Collected data:

***

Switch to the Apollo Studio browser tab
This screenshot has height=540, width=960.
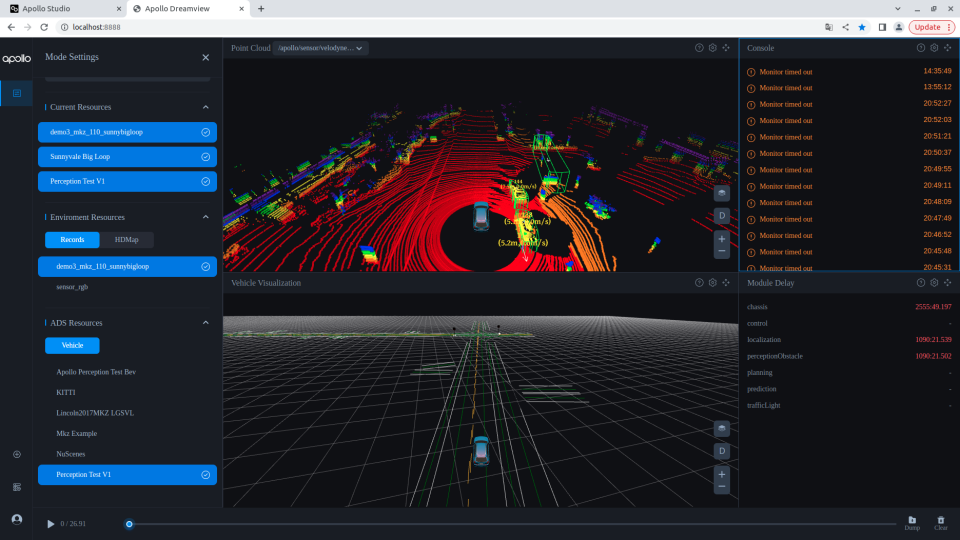pyautogui.click(x=45, y=8)
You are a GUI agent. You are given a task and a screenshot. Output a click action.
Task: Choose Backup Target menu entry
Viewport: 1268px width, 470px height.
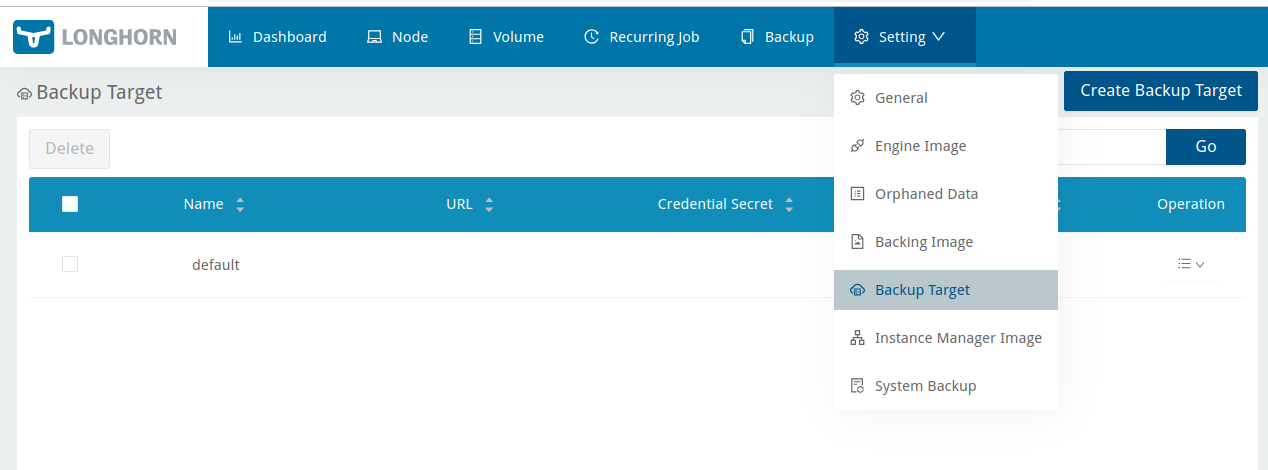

***

PROBLEM STATEMENT:
An exact copy of the entries above is needed, with the pictures removed.

RESPONSE:
Switch to the Apollo Studio browser tab
This screenshot has height=540, width=960.
pyautogui.click(x=45, y=8)
You are a GUI agent. You are given a task and a screenshot. Output a click action.
Task: Choose Backup Target menu entry
Viewport: 1268px width, 470px height.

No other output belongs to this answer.